The four week moving average increased by 4,250 to 348,000. In the below graph we see the four week moving average is still at pre-recession 2007 levels. We see a slope decline but not a fast moving one. The below graph has a fat tail, which implies the job market still is pretty horrific.
Below is the mathematical log scaling of initial weekly unemployment claims. A log scale helps remove some statistical noise, it's kind of an averaging and gives a better sense of a pattern. As we can see, we have a step rise during the height of the recession, but then a leveling, then a very slow decline, or fat tail. That fat tail has taken over six years to return to early recession levels, so the time it has taken to drop is also a concern. There are a lot of people out there who are not counted in labor force statistics who need a job.
Continuing claims are quoted in the press as having a sudden increase. The reality is continuing claims also has variance and this week's increase was not out of line or unusual. One should also notice the insured unemployment rate is 2.2%, a far cry from the official unemployment rate and this shows just how large the percentages are of unemployed who cannot obtain insurance benefits. The below graph is the number change from week to week on continuing claims and it shows there are large swings in this statistic.
The advance number for seasonally adjusted insured unemployment during the week ending December 14 was 2,923,000, an increase of 46,000 from the preceding week's revised level of 2,877,000. The 4-week moving average was 2,836,750, an increase of 39,500 from the preceding week's revised average of 2,797,250.
In the week ending on December 7th, the not seasonally adjusted, the official number of people obtaining some sort of unemployment insurance benefit was 4,279,284 with 1,333,332 people receiving 2008 EUC, which was not extended and thus ending in two days. That is a lot of people who just got their benefits cut. There were 11 million official unemployed in November. The number of unemployed has remained almost static for some time.

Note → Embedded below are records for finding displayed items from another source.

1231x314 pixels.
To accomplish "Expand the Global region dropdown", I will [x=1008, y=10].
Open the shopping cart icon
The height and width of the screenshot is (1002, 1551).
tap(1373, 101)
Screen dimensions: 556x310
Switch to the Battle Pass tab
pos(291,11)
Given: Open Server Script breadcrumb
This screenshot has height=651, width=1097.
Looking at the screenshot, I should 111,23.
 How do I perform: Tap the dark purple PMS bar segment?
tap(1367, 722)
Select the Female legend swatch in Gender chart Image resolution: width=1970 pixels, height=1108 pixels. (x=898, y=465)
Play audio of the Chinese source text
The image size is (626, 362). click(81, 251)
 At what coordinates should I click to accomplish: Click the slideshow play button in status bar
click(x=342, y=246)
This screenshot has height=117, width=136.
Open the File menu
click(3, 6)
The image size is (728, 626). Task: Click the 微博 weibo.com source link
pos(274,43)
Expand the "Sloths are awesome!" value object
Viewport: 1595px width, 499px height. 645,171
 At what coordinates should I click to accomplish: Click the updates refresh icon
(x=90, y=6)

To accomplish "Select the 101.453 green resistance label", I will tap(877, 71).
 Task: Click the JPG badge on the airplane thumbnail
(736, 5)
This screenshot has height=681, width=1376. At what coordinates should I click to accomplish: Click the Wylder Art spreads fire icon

As much as people wish it so, most government data is not complete and not real time. We have repeatedly warned, ad nauseum, do not bank on the initial claims number reported in the press release for that week. Initial claims for unemployment benefits is a weekly statistic and that implies a very short time window for data collection, it is always revised the next week, almost always upward. One can have unusual events which throw off the seasonal adjustment algorithm. One can have missed timing of events that can also throw a monkey wrench in one week's worth of data. As we pointed out in our weirdness in initial unemployment claims article, states might not report their quarterly adjustments for emergency unemployment benefits and we had the infamous fiscal cliff push past the final hour, which included extending those unemployment benefits for the long term unemployed last year. This article went into more analysis, complete with annual moving averages and graphs.